Ray RoqueroCOULD anyone fault San Miguel Corp. (SMC) for what some extreme fans now call a sabotage of the national team?
Is it club mentality, the myopic view of business-corporate branding that has hijacked Philippine basketball?
Or is it because Gilas has emerged as its own brand? In the process, Gilas has not only become bigger, better and worthier in the eyes of basketball devotees than the fountainhead of its cast of national players, the PBA.
But it appears to have outgrown its original impulse, no matter how noble, even patriotic, it was.
A man with a huge opinion to share, did so in Facebook. Writing under the alias Maxi Green, he gives us a glimpse into how the national team was organized in the pre-Philippine Basketball Association (PBA) days to show who should bear the onus of shame in this current imbroglio.
The late, lamented Lito Puyat, the last strongman in the amateur Basketball Association of the Philippines (BAP), had in his heart the goal to form the strongest possible national team.
Without a doubt it was patriotic and high-minded (we could hear the background applause of fans), but his manner was heavy-handed, something that team owners in the Micaa (the amateur equivalent of the PBA) came to deeply resent sometime in 1974.
Puyat’s regrettable mistake, writes Maxi Green, was not allowing the national team members to play for their mother teams while training the whole year round in 1974 for the national team.
That was some vision raised by Puyat, a super team backed up by a super human effort, but demanding as well a sense of extreme sacrifice by the club owners.
Sometime during that year, after the Philippine team had returned from the Mundo World Basketball Championship in Puerto Rico, something snapped in the club.
Their patience. They could no longer put up with a one-man show.
The revolt led to the revolutionary impulse that took away power from Puyat and put it in the hands of club owners. It became the Philippine Basketball Association. Puyat’s vision was crushed.
It democratized public credit as well as power-for it has a board of governors for setting policies. One would represent every one.
But it also created responsibilities to the public-like making that extreme sacrifice that Puyat demanded.
Now Maxi Green, who I think was a member of that Philippine team, offers a sobering view that should alert us to the tendencies of power to exceed itself when the original impulse that spawned it is forgotten.
Now it’s politics and greed, he writes. One group from the PBA wants to grab credit and make money out of the national team.
His thesis leads to a horrible vision that darkens the horizon and should make basketball devotees recoil in horror. That is why the branding GILAS, he writes.

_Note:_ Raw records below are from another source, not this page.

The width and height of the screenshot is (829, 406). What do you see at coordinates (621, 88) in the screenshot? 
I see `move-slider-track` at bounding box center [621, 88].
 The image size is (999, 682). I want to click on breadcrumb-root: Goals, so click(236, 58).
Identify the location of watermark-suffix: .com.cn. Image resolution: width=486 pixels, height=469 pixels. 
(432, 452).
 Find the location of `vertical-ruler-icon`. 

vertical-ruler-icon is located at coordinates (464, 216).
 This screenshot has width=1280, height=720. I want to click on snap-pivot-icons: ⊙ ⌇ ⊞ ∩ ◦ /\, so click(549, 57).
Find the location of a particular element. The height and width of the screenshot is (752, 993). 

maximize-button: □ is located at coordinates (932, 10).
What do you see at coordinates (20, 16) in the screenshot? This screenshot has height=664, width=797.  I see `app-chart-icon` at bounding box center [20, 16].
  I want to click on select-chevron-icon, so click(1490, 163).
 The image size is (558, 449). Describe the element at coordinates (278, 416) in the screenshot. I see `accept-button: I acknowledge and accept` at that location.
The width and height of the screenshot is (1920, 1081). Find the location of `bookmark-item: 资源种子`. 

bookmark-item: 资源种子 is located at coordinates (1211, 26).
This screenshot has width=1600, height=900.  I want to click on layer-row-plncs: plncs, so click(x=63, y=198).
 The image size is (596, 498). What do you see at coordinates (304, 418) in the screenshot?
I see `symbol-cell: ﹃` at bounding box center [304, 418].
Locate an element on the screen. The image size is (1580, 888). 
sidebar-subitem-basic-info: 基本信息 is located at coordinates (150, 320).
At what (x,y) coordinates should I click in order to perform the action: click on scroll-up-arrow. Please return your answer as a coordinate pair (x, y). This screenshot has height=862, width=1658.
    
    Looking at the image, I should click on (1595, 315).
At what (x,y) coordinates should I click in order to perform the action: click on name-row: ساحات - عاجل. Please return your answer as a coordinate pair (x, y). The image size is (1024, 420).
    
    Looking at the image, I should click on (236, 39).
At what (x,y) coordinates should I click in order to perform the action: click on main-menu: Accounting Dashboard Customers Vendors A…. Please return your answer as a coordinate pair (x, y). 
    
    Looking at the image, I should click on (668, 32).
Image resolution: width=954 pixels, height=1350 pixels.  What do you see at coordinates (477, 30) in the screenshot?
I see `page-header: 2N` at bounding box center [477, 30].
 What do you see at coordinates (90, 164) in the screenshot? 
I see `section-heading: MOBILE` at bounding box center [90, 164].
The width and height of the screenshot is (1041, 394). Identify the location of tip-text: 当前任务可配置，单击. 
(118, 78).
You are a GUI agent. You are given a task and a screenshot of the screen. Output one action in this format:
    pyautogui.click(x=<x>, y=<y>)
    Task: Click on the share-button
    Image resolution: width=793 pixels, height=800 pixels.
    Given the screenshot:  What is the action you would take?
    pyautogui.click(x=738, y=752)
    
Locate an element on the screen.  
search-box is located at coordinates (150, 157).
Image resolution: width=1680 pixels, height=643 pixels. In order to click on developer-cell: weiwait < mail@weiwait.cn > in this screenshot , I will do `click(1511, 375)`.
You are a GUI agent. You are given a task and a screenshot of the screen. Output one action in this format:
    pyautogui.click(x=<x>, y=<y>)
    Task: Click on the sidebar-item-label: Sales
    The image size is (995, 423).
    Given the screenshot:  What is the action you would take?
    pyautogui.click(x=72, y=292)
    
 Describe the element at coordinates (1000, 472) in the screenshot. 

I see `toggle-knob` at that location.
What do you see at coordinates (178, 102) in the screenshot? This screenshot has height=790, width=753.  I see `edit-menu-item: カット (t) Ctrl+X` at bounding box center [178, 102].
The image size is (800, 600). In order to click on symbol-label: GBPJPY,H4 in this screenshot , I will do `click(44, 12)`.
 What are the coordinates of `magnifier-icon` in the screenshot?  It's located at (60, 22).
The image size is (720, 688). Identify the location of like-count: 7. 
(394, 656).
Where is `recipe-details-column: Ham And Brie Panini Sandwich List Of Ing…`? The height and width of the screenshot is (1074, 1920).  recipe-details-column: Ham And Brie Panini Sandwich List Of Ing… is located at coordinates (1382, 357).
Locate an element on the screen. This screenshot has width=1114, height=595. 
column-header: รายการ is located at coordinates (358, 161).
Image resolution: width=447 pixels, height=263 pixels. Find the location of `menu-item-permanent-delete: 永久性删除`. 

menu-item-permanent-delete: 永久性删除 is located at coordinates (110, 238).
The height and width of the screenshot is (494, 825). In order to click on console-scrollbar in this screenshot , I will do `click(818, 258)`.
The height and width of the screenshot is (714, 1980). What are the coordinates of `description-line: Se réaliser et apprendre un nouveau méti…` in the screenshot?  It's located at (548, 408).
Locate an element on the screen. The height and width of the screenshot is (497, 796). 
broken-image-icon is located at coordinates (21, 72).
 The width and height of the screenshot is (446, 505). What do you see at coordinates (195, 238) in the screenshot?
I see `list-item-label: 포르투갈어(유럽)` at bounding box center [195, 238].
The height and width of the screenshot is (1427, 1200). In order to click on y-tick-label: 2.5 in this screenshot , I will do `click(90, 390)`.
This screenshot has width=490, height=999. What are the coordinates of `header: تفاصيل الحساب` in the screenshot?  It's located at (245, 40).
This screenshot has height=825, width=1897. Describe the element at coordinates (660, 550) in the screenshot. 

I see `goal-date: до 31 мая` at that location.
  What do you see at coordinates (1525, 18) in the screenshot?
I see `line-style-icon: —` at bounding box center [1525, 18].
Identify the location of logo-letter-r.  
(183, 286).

Has it boiled down to this: Basketball as a business proposition? Gilas as a brand? If we probe the thesis deeper, the conclusions are far more surprising.
The man who has been plunking time, effort and most of all resources in the pursuit of his own vision to resurrect Philippine basketball may or may not be aware of this.
But certainly MVP could stomp his foot down on the men who are running the Samahang Basketbol ng Pilipinas of which he is the top honcho.
They, not him, bear the greater responsibility, for coming out with the docus and the coffee-table books, as Maxi Green writes without sentimentality and rancor.
But his prose and views get nasty at some point. In the smaller, concluding part of that statement, he bares his knuckles.
But what about the other groups [in the PBA]? Indeed amid the glory of Gilas, few realized how big a part they played too in this patriotic enterprise. Or were they even recognized?
How did, or do, they fit into the big picture? It was no longer a question of who benefited from the docus by how much, but it is about who shares in the credit? It is about everyone getting in with his own voice.
If the PBA as one was not the group behind the documentary and the coffee-table group, it could only be the SBP, the powerful body behind Gilas. Pagpasok ng mga sipsip ni MVP, nagkawindang-windang na.
It seems the Puyat syndrome has come back, and it is more viral in its resurrection. It is back to a one-man act.
There has always been tension in the PBA, but one associated only with title scuffles that bruised egos more than physically hurt overstrained bodies.
The tension these days hurts the PBA. It is because many have painfully perceived some sad truths in this regrettable episode.
It is a view of many, but one best expressed by Maxi Green in his Facebook post.
There is perception by fans that Gilas is the victim of its mild success, or the success of the man who conceived and propelled its program.
Had MVP kept the original stakeholders that broke away from the BAP, who knows? Wala sanang gulo!
Because it is the wellspring of all the good and not-so-good things that has happened in Philippine basketball the past 40 years, the PBA kept our basketball hopes alive.
When one club owner starts walking off into a separate vision and direction, we, the basketball devotees, are crushed.
About the change of heart of Marc Pingris, I cannot share in his sudden show of enthusiasm in the team he has already spurned.
I admire him. He is needed by the team. I love his work ethic on the floor, especially his courage.
But may be, when he said no, it was not him who was really talking.